## 問題文
以下に示す、MLMやNSP、埋め込み処理のコードを解説した文章を、最後の文のあとから書き継いでください。

## 本文抜粋
□ □ □
コードでは、↓が対応します。(run_pretraining.py)
MLM: Masked Language Model
MLM とは、入力系列をtoken(sub_token) 単位でマスクし、マスクした部分(単語)を予測させる言語モデルのことです。 入力文のtoken(sub_token)系列の15%(== masked_lm_prob)をマスク対象とし、 そのマスク対象の単語の内80%の確率で、token(sub_token)を "[MASK]"に置き換え 10%の確率で、vocab辞書からランダムな単語を選択して入れ替え、 残り10%の確率で、変更しないようにします。コードでは、↓の青地部分が対応します。
NSP: Next Sentence Prediction
NSP は、文間の関係性理解を訓練するために、2値化(0, 1 の 2つのラベルを教師データと)した、直後文の予測タスクでpre-train するモデルです。
モデルを構築するコード箇所は、↓の部分(関数)が対応します。(run_pretraining.py)
入力層と出力層のFull-Connect 1層(中間層なし)で、活性化関数なしの、すごくシンプルなネットワークを構築しています。 このシンプルなネットワークの出力(logits) から、cross entropy loss を算出するモデルになっています。
埋め込み / ベクトル化
論文では、↓の図で表現されている箇所を、コードを追って解析してみます。
まず、word_embedding をしている箇所で分かりやすいのは、embedding_lookup() です。 以下コードが、embedding_lookup() を呼び出している箇所です。(modeling.py) ここでは、TPUを使う場合は、one-hot から改めて埋め込む処理を行い、 CPU, GPU の場合は、pre-train 時に学習した単語ベクトル(sub_token単位のベクトル)を取得する動きになります。
次の処理は、embedding_postprocessor() を実行します。 ↓のコードが、embedding_postprocessor() を呼び出している箇所です。(modeling.py)
□ □ □
## 記録データ
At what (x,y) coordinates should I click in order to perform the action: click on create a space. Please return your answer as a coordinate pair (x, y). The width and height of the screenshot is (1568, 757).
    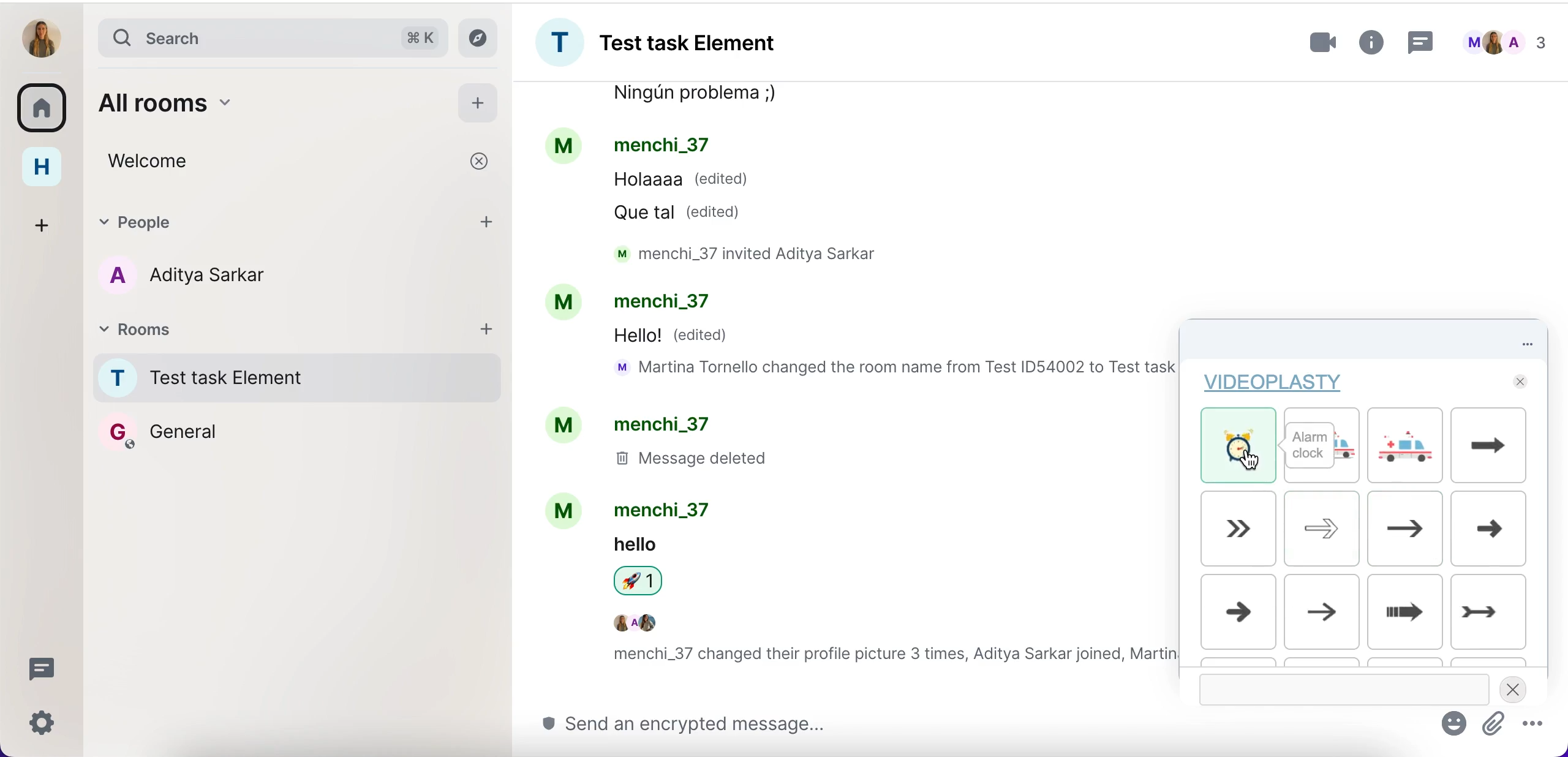
    Looking at the image, I should click on (42, 224).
□ □ □
## 出力結果
この処理では、文単位でのベクトル化(token_type_embeddings)と、 token(sub_token)単位での位置のベクトル化(position_embeddings)をone-hot ベクトルから埋め込みを行います。 特に、単語(sub_token)レベルのone-hot ベクトルとは異なり、文番号のone-hot は、高々2次元、位置のone-hot も高々128次元(==FLAGS.max_seq_length) と低次元のため、 毎回one-hot ベクトルから構築してもさほど問題にならない点に注意しておきます。 そして、埋め込んだ文ベクトルと、位置ベクトルを、単語ベクトルに加算することで、埋め込みベクトルとして完成させます。 (この加算は、文ベクトルと位置ベクトルを単語ベクトルと同じ空間に埋め込むように学習させる意味を持ちます。)
Transformer / Self-Attention
次は、論文で、↓の図で表現されている箇所を、コードを追って解析してみます。
↑の論文の図に対応するのは、モデルの構築部分です。 該当コードは、transformer_model() ↓です。(modeling.py)
このコード部分では、transformer_model() を呼び出しているだけです。 特に、209行目~211行目を見ると、「hidden_size」(隠れ層のユニット数)、「num_hidden_layers」(隠れ層の数)、「num_attention_heads」(アテンションヘッドの数)を引数で渡していることから、transformer_model() で、よしなに処理していると想像がつきます。
では、実際に、transformer_model() のコードを見てみます。(modeling.py)
まずは、入力Tensor のshape を確認します。(適当にブレークポイントを設定して、内容を確認します。)
layer_input 変数の shape が、(4096, 768) になっています。これは、(batch_size * seq_length, hidden_size) を意味しています。 ここで、batch_size は、バッチサイズ(32)で、seq_lengthは、最大系列長(128)で、hidden_sizeは、隠れ層のユニット数(768)です。 これらは、起動引数(FLAGSの値)や、JSONファイル("pre-trained/uncased_L-12_H-768_A-12/bert_config.json" 等)の設定値で変更できるようになっています。
同じように、Transformer 1セル分の出力を見てみます。
すると、入力と同じように、layer_output 変数の shapeが、(4096, 768) となっています。 実際に、注意深く、各Tensor のshapeを追っていくと、入力と同じく(batch_size * seq_length, hidden_size) を意味していることが分かります。
以上から、Transformer 1セル分の入出力は、以下のような構成になっていることがわかります。
通常のモデル表現のように、batch_size を無視して入出力を整理すると以下のように表現できます。
Transformer を積層したイメージ(transformer_model() で、構築したモデルのイメージ)は、以下のようになります。
(注) 特に設定(bert_config.json)を変更しなければ、Transformer の積層数(num_hidden_layers) は、12層です。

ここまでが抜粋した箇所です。